=== Task brief ===
Output the following data exactly.

=======

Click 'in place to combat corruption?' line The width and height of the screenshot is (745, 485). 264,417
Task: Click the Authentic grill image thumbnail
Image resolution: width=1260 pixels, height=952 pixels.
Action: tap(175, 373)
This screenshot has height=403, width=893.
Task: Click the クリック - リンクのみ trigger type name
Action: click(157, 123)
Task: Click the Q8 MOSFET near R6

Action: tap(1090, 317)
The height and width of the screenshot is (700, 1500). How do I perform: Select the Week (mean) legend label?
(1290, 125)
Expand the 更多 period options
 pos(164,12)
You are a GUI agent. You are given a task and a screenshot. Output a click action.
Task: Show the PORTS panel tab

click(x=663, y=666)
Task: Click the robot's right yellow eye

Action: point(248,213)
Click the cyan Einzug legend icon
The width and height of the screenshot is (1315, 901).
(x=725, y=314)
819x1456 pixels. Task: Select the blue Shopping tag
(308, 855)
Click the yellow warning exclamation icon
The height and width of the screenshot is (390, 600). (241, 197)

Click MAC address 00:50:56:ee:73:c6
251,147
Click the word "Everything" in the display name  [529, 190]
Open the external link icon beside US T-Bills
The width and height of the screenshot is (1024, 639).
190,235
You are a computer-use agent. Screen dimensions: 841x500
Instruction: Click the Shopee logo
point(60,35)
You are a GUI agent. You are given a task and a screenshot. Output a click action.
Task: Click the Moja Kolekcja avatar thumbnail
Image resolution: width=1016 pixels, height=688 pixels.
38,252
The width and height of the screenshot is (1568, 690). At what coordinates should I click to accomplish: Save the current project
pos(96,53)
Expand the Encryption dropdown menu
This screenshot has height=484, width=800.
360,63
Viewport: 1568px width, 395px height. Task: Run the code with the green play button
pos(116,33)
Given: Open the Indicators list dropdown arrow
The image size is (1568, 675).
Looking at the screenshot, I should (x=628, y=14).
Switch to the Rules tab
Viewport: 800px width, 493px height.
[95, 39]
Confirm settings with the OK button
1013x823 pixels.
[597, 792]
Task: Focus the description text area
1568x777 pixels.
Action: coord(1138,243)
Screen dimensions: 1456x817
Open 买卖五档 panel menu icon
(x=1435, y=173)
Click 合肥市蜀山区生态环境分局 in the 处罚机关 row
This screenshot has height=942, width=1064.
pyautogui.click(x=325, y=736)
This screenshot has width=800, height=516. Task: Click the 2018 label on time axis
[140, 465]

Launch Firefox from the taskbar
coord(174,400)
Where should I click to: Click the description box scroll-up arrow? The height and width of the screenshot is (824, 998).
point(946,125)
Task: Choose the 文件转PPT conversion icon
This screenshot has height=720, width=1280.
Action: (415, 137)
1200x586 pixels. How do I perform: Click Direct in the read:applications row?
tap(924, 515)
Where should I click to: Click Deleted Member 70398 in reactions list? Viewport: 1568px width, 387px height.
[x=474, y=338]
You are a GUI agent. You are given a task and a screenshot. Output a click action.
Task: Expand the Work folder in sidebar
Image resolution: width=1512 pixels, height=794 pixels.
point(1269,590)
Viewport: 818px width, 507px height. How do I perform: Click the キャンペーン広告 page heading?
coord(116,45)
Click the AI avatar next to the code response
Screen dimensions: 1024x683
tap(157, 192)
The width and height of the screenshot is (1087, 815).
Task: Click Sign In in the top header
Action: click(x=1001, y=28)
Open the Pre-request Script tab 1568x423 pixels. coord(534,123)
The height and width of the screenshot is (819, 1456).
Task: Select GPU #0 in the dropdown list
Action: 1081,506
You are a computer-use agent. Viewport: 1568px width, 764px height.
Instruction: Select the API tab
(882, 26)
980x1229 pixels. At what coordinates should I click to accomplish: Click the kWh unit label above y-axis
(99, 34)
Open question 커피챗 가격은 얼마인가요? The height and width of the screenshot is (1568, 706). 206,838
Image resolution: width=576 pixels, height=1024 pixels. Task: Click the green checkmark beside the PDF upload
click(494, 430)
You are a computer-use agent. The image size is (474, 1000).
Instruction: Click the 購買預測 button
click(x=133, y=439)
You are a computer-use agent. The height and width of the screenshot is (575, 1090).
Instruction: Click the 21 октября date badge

=======

=== Output ===
Click 'in place to combat corruption?' line The width and height of the screenshot is (745, 485). 264,417
Task: Click the Authentic grill image thumbnail
Image resolution: width=1260 pixels, height=952 pixels.
Action: tap(175, 373)
This screenshot has height=403, width=893.
Task: Click the クリック - リンクのみ trigger type name
Action: click(157, 123)
Task: Click the Q8 MOSFET near R6

Action: tap(1090, 317)
The height and width of the screenshot is (700, 1500). How do I perform: Select the Week (mean) legend label?
(1290, 125)
Expand the 更多 period options
 pos(164,12)
You are a GUI agent. You are given a task and a screenshot. Output a click action.
Task: Show the PORTS panel tab

click(x=663, y=666)
Task: Click the robot's right yellow eye

Action: point(248,213)
Click the cyan Einzug legend icon
The width and height of the screenshot is (1315, 901).
(x=725, y=314)
819x1456 pixels. Task: Select the blue Shopping tag
(308, 855)
Click the yellow warning exclamation icon
The height and width of the screenshot is (390, 600). (241, 197)

Click MAC address 00:50:56:ee:73:c6
251,147
Click the word "Everything" in the display name  [529, 190]
Open the external link icon beside US T-Bills
The width and height of the screenshot is (1024, 639).
190,235
You are a computer-use agent. Screen dimensions: 841x500
Instruction: Click the Shopee logo
point(60,35)
You are a GUI agent. You are given a task and a screenshot. Output a click action.
Task: Click the Moja Kolekcja avatar thumbnail
Image resolution: width=1016 pixels, height=688 pixels.
38,252
The width and height of the screenshot is (1568, 690). At what coordinates should I click to accomplish: Save the current project
pos(96,53)
Expand the Encryption dropdown menu
This screenshot has height=484, width=800.
360,63
Viewport: 1568px width, 395px height. Task: Run the code with the green play button
pos(116,33)
Given: Open the Indicators list dropdown arrow
The image size is (1568, 675).
Looking at the screenshot, I should (x=628, y=14).
Switch to the Rules tab
Viewport: 800px width, 493px height.
[95, 39]
Confirm settings with the OK button
1013x823 pixels.
[597, 792]
Task: Focus the description text area
1568x777 pixels.
Action: coord(1138,243)
Screen dimensions: 1456x817
Open 买卖五档 panel menu icon
(x=1435, y=173)
Click 合肥市蜀山区生态环境分局 in the 处罚机关 row
This screenshot has height=942, width=1064.
pyautogui.click(x=325, y=736)
This screenshot has width=800, height=516. Task: Click the 2018 label on time axis
[140, 465]

Launch Firefox from the taskbar
coord(174,400)
Where should I click to: Click the description box scroll-up arrow? The height and width of the screenshot is (824, 998).
point(946,125)
Task: Choose the 文件转PPT conversion icon
This screenshot has height=720, width=1280.
Action: (415, 137)
1200x586 pixels. How do I perform: Click Direct in the read:applications row?
tap(924, 515)
Where should I click to: Click Deleted Member 70398 in reactions list? Viewport: 1568px width, 387px height.
[x=474, y=338]
You are a GUI agent. You are given a task and a screenshot. Output a click action.
Task: Expand the Work folder in sidebar
Image resolution: width=1512 pixels, height=794 pixels.
point(1269,590)
Viewport: 818px width, 507px height. How do I perform: Click the キャンペーン広告 page heading?
coord(116,45)
Click the AI avatar next to the code response
Screen dimensions: 1024x683
tap(157, 192)
The width and height of the screenshot is (1087, 815).
Task: Click Sign In in the top header
Action: click(x=1001, y=28)
Open the Pre-request Script tab 1568x423 pixels. coord(534,123)
The height and width of the screenshot is (819, 1456).
Task: Select GPU #0 in the dropdown list
Action: 1081,506
You are a computer-use agent. Viewport: 1568px width, 764px height.
Instruction: Select the API tab
(882, 26)
980x1229 pixels. At what coordinates should I click to accomplish: Click the kWh unit label above y-axis
(99, 34)
Open question 커피챗 가격은 얼마인가요? The height and width of the screenshot is (1568, 706). 206,838
Image resolution: width=576 pixels, height=1024 pixels. Task: Click the green checkmark beside the PDF upload
click(494, 430)
You are a computer-use agent. The image size is (474, 1000).
Instruction: Click the 購買預測 button
click(x=133, y=439)
You are a computer-use agent. The height and width of the screenshot is (575, 1090).
Instruction: Click the 21 октября date badge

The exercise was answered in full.